*** Excerpted records

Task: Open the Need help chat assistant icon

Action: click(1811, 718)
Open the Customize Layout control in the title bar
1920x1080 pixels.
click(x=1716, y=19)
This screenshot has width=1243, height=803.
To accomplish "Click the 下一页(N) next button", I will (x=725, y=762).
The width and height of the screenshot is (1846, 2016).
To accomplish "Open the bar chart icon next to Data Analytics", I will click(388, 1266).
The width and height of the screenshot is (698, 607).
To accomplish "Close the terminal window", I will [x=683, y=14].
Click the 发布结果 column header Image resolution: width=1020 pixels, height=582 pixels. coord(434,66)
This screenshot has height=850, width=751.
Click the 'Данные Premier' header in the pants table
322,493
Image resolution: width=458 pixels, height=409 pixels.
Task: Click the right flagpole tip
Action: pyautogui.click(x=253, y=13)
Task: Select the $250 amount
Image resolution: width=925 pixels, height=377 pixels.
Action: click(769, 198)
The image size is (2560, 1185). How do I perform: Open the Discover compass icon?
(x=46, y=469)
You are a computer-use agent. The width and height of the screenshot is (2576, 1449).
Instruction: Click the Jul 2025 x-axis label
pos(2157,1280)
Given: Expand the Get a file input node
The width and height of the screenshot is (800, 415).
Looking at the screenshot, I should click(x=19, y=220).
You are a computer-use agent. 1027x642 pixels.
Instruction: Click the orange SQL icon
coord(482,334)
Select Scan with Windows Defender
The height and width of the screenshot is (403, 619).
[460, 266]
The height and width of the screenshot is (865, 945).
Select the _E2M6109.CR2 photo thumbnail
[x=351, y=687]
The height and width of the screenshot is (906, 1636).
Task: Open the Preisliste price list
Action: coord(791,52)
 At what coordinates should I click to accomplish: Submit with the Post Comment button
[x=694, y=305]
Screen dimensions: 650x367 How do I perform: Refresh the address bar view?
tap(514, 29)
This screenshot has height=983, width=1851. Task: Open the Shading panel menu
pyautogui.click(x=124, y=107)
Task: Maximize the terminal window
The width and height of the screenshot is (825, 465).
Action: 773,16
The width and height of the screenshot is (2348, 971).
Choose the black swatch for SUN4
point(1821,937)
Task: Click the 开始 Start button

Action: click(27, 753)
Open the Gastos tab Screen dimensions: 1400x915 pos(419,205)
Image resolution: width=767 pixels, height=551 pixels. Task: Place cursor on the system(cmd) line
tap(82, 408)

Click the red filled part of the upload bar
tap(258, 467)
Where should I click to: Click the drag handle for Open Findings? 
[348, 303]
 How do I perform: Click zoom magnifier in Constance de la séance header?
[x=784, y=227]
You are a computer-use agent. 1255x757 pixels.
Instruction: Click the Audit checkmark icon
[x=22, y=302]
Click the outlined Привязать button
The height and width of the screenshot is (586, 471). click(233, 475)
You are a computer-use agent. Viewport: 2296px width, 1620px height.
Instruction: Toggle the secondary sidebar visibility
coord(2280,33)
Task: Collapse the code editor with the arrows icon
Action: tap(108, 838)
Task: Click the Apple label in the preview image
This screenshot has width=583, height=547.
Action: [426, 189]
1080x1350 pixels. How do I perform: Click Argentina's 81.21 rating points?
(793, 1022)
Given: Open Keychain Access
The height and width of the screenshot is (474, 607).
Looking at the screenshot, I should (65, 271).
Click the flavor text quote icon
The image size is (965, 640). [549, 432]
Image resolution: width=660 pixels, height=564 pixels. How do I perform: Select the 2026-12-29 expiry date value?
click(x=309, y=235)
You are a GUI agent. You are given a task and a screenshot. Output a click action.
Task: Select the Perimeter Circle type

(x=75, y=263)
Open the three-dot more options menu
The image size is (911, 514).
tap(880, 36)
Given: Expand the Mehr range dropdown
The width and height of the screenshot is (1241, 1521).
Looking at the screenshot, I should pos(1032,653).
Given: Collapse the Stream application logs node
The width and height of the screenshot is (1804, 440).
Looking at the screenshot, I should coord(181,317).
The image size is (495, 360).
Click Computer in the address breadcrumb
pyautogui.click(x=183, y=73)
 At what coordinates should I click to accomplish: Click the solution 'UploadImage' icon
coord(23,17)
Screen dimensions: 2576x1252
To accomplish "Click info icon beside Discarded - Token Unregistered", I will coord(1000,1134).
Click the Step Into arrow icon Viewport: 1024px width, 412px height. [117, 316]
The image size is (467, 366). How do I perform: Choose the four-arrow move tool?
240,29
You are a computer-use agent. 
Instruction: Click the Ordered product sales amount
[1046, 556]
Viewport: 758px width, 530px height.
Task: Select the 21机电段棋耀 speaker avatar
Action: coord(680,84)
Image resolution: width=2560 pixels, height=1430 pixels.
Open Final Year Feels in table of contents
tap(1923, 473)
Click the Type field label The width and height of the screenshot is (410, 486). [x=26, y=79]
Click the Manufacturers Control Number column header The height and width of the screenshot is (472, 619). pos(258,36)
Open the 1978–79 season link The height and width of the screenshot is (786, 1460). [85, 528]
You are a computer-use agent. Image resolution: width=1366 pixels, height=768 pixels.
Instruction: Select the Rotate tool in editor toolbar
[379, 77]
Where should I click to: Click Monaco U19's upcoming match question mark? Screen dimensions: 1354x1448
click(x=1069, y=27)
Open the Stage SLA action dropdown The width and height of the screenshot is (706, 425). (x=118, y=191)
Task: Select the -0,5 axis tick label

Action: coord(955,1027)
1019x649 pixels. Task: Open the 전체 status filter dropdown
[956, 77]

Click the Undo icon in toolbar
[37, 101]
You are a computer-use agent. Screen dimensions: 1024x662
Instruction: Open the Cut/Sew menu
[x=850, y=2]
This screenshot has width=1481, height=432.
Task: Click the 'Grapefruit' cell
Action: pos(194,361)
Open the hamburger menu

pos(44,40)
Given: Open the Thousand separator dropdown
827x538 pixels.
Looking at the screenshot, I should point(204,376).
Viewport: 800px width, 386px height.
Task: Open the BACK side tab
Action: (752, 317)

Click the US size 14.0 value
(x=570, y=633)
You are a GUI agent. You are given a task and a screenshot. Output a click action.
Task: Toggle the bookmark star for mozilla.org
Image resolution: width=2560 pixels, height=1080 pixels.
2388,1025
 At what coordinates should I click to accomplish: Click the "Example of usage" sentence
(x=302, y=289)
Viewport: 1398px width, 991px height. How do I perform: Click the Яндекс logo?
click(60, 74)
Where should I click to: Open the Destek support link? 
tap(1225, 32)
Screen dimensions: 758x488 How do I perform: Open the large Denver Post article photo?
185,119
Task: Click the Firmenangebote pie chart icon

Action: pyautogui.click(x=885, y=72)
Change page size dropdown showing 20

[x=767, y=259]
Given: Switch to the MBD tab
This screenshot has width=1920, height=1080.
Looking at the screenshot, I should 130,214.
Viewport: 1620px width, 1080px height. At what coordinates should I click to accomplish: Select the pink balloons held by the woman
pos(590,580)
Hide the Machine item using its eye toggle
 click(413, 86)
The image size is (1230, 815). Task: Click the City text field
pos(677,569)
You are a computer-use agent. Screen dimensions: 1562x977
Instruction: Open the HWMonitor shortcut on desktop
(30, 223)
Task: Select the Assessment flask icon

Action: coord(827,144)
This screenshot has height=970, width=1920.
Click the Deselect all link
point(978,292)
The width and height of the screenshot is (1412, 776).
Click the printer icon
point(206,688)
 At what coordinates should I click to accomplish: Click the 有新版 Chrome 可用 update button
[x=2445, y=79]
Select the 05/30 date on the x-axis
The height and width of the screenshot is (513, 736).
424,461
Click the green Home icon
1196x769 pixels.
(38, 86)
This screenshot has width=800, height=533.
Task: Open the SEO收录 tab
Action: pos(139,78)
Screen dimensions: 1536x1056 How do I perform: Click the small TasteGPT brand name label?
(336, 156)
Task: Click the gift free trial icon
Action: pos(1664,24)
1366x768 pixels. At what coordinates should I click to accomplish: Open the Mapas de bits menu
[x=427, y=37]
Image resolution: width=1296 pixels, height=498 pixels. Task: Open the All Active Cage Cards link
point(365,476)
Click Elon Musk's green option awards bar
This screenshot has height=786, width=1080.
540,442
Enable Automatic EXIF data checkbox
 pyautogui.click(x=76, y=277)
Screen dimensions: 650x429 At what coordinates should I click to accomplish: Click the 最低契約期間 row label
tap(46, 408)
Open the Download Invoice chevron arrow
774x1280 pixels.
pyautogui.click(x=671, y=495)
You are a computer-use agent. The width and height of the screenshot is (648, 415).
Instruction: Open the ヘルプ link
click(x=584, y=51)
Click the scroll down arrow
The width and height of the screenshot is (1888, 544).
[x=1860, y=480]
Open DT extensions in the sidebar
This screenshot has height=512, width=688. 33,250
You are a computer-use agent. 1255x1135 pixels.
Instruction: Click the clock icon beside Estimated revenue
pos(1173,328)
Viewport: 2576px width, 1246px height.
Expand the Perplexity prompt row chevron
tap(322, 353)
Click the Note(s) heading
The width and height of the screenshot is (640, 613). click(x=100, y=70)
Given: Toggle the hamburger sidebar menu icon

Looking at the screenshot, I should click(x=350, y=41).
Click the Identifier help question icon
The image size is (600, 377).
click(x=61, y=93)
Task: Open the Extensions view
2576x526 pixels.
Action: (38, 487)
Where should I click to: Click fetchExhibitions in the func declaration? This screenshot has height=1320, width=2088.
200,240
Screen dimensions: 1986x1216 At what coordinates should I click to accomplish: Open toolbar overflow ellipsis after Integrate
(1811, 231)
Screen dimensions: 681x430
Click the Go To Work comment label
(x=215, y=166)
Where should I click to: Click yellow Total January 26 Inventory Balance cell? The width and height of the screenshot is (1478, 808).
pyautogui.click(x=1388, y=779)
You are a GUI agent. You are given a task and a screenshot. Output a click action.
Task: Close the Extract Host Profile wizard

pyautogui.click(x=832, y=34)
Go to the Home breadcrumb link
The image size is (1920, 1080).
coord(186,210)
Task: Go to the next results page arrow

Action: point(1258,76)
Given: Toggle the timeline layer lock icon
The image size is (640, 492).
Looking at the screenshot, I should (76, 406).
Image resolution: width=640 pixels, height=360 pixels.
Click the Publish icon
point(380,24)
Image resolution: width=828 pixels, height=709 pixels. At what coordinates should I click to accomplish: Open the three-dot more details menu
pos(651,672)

******

* [Aim]: Repeat the material verbatim, everything from the line containing "You are a computer-use agent. Screen dimensions: 1024x662" down to the line containing "[x=767, y=259]", both of those lines included.

* [Answer to this task]:
You are a computer-use agent. Screen dimensions: 1024x662
Instruction: Open the Cut/Sew menu
[x=850, y=2]
This screenshot has width=1481, height=432.
Task: Click the 'Grapefruit' cell
Action: pos(194,361)
Open the hamburger menu

pos(44,40)
Given: Open the Thousand separator dropdown
827x538 pixels.
Looking at the screenshot, I should point(204,376).
Viewport: 800px width, 386px height.
Task: Open the BACK side tab
Action: (752, 317)

Click the US size 14.0 value
(x=570, y=633)
You are a GUI agent. You are given a task and a screenshot. Output a click action.
Task: Toggle the bookmark star for mozilla.org
Image resolution: width=2560 pixels, height=1080 pixels.
2388,1025
 At what coordinates should I click to accomplish: Click the "Example of usage" sentence
(x=302, y=289)
Viewport: 1398px width, 991px height. How do I perform: Click the Яндекс logo?
click(60, 74)
Where should I click to: Open the Destek support link? 
tap(1225, 32)
Screen dimensions: 758x488 How do I perform: Open the large Denver Post article photo?
185,119
Task: Click the Firmenangebote pie chart icon

Action: pyautogui.click(x=885, y=72)
Change page size dropdown showing 20

[x=767, y=259]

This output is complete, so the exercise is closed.